MATERIAL SHOWN:

───

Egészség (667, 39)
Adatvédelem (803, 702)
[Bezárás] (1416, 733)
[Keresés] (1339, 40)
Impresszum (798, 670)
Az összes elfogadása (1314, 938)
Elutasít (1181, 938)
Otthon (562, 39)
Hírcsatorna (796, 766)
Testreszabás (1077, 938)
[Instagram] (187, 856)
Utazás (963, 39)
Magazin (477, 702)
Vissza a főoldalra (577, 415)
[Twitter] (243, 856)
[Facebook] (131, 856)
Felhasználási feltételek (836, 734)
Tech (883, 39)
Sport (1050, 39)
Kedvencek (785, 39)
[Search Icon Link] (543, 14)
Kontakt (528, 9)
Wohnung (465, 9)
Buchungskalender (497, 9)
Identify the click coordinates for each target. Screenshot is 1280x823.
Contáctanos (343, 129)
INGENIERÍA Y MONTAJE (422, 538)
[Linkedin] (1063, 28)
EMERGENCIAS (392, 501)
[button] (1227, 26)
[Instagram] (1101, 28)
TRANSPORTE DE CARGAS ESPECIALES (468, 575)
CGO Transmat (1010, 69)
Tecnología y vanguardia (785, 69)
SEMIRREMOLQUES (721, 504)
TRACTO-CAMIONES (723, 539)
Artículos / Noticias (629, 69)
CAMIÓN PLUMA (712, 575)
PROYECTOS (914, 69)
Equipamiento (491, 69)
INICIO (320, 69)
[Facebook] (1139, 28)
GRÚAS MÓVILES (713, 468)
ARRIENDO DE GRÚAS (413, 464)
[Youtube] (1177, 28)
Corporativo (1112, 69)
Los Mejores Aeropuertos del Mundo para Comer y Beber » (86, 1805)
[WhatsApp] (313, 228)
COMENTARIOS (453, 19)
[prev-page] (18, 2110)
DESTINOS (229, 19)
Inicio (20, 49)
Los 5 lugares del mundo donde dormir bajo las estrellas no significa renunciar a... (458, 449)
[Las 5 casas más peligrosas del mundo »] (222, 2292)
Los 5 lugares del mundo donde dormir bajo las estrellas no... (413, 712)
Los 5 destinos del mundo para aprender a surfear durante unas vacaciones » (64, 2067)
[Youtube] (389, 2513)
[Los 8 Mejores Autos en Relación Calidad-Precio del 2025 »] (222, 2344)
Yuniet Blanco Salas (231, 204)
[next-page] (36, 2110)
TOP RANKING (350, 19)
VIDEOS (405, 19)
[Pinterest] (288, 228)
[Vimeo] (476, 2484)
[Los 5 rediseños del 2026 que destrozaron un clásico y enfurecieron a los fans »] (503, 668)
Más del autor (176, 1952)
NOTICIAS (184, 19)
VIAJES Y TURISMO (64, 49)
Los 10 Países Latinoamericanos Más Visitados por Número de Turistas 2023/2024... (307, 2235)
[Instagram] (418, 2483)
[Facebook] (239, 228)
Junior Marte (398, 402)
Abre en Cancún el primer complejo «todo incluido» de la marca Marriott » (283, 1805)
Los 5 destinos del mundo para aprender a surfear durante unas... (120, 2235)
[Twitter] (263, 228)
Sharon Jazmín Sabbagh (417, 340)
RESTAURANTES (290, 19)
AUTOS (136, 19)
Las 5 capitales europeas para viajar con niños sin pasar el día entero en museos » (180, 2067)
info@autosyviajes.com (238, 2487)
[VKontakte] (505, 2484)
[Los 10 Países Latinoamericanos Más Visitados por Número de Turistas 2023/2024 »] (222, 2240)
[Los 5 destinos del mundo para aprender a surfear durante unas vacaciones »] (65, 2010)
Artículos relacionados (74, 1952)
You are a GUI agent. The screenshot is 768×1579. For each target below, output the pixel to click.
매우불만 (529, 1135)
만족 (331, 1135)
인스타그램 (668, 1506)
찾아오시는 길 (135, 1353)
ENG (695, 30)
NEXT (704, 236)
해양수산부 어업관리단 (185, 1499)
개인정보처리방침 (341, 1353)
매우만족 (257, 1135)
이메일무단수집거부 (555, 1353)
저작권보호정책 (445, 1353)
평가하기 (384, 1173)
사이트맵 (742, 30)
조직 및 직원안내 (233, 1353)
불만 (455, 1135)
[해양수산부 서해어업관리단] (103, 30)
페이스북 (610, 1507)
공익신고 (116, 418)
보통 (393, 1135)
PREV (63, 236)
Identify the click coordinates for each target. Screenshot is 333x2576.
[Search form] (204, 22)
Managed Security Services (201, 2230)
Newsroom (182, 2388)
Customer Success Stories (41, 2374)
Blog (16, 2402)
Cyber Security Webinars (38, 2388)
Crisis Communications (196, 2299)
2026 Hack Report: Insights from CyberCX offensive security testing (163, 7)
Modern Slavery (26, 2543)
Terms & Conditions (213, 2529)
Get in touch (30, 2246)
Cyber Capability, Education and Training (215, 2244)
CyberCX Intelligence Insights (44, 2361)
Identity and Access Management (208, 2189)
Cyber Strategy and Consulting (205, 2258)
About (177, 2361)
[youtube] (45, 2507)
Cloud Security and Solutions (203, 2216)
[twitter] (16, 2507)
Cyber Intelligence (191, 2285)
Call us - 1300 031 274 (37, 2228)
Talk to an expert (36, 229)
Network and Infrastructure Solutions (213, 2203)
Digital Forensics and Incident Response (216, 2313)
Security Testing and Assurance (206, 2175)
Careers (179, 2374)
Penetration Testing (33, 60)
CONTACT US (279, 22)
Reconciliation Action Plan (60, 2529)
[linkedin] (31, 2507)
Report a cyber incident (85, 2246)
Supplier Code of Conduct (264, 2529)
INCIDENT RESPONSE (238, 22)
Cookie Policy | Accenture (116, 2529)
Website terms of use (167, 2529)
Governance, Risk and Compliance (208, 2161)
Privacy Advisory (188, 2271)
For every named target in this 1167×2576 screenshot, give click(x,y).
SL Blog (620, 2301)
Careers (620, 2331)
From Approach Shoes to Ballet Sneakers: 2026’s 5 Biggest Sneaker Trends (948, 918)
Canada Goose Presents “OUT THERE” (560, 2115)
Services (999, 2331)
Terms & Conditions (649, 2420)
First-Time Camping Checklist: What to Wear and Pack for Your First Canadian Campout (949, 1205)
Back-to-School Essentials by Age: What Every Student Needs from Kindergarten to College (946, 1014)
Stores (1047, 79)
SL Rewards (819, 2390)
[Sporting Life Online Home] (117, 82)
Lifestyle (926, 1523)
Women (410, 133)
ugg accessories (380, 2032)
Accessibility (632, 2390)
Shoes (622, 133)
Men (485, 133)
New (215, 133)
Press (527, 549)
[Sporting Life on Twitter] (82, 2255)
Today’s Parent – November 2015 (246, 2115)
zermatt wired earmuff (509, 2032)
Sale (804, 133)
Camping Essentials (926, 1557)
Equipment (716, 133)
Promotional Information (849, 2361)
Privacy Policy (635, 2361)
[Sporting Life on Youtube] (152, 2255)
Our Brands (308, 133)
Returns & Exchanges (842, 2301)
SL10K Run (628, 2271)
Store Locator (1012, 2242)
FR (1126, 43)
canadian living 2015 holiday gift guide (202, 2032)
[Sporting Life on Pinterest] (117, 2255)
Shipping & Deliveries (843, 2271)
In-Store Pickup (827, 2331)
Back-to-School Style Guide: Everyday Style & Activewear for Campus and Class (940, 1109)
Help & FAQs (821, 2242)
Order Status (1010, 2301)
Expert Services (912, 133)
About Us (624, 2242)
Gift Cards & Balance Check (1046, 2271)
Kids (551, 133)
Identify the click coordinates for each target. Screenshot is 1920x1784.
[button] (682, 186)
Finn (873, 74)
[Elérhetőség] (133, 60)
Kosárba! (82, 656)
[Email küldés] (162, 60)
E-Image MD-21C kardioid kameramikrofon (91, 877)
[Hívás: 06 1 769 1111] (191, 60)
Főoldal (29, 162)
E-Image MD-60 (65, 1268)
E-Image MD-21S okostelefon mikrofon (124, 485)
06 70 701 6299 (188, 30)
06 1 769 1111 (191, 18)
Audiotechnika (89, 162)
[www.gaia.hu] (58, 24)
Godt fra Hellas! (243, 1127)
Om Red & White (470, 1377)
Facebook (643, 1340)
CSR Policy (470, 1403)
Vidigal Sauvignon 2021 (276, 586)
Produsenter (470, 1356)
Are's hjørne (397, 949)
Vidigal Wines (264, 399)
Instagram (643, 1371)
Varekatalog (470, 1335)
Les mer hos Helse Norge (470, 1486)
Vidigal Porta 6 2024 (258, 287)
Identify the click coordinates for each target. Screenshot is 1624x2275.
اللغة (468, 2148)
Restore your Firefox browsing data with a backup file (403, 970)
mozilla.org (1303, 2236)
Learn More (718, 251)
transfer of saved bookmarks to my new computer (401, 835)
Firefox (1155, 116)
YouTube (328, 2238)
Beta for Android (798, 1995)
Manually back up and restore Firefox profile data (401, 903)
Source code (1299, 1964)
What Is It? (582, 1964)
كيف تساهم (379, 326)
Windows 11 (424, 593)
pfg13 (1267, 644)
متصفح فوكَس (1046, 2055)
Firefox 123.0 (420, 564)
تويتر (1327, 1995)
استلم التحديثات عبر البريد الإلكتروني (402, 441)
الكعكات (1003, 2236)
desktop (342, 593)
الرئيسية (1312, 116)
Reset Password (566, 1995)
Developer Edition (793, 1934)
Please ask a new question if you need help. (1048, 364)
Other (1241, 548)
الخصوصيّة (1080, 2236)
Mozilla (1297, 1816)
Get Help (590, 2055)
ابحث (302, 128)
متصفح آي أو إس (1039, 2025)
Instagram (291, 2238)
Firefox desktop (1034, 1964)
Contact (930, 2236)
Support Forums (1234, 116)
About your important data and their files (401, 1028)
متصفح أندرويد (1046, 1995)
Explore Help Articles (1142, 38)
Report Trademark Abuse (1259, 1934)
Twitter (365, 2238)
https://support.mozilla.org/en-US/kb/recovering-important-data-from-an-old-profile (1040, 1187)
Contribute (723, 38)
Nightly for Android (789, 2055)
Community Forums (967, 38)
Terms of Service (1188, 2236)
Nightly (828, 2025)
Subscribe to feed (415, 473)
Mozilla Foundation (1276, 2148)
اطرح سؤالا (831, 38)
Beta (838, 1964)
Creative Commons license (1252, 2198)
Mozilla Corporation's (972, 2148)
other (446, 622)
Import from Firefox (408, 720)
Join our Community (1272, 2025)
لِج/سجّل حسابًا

───

EXERCISE DIRECTIONS:
Restate, word for word and with nothing added, the lines from the beginning of the records above through the line that contains "[Linkedin] (1063, 28)".

SOLUTION TO THIS EXERCISE:
Egészség (667, 39)
Adatvédelem (803, 702)
[Bezárás] (1416, 733)
[Keresés] (1339, 40)
Impresszum (798, 670)
Az összes elfogadása (1314, 938)
Elutasít (1181, 938)
Otthon (562, 39)
Hírcsatorna (796, 766)
Testreszabás (1077, 938)
[Instagram] (187, 856)
Utazás (963, 39)
Magazin (477, 702)
Vissza a főoldalra (577, 415)
[Twitter] (243, 856)
[Facebook] (131, 856)
Felhasználási feltételek (836, 734)
Tech (883, 39)
Sport (1050, 39)
Kedvencek (785, 39)
[Search Icon Link] (543, 14)
Kontakt (528, 9)
Wohnung (465, 9)
Buchungskalender (497, 9)
Identify the click coordinates for each target. Screenshot is 1280x823.
Contáctanos (343, 129)
INGENIERÍA Y MONTAJE (422, 538)
[Linkedin] (1063, 28)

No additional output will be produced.